Mit meinem Rezept, vielen neuen Informationen und einer Quittung über die gezahlten 116 NOK verließ ich die Praxis. Eine anschließende Runde im Frognerpark machte klar, dass der Herbst wirklich da war: Das Frognerbad hat geschlossen, genauso wie eines der Cafes im Park. Statt 50 parkten nur noch gefühlte 25 Reisebusse am Haupteingang. Manche Spaziergänger trugen Stiefel und Schal, während andere den Sommer nicht loslassen wollten und tapfer in Shorts und Flipflops stiegen.

Herbst.

JUCHUUU!!!!!!!!!!!!!!!

ICH LIEBE HERBST!!!!

Lass den Sommer ruhig blöd sein, kümmert mich nicht!!

VELKOMMEN HǾSTEN!!!

Das war es, meine lieben in 7er-Gruppen hoffentlich schmunzelnden Leser!
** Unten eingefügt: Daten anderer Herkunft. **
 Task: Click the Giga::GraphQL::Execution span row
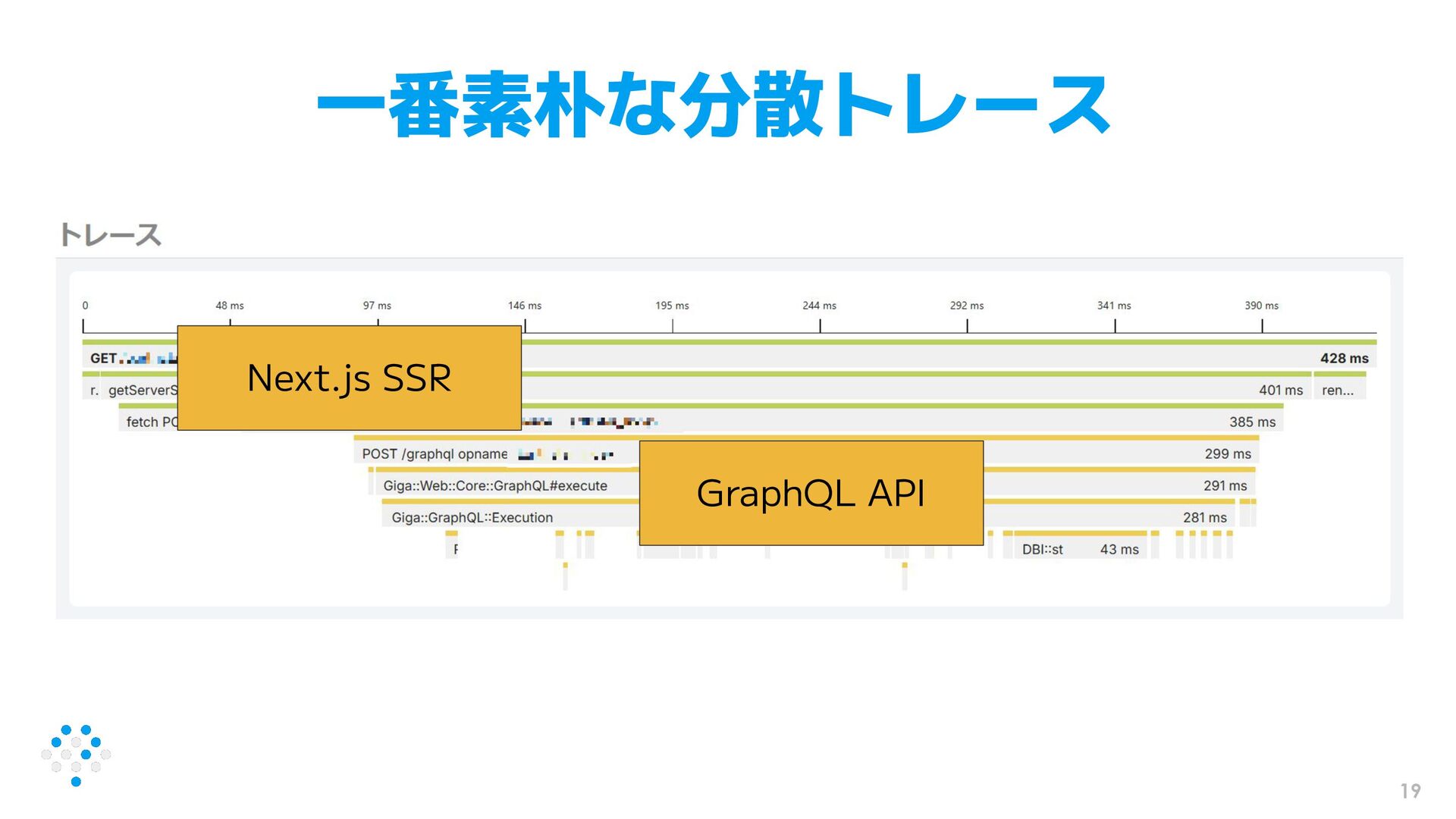[x=472, y=517]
Danke, dass Ihr hier wart! Ich wünsche Euch eine tolle Woche, für mich beginnt Montag eine neue Runde Norwegisch-Kurs, an der ich Euch natürlich wieder teilhaben lasse.

Bis dahin liebe Grüße, schätzt mal wieder das deutsche Sozialsystem, genießt den Herbst und holt die Keksrezepte aus dem Schrank!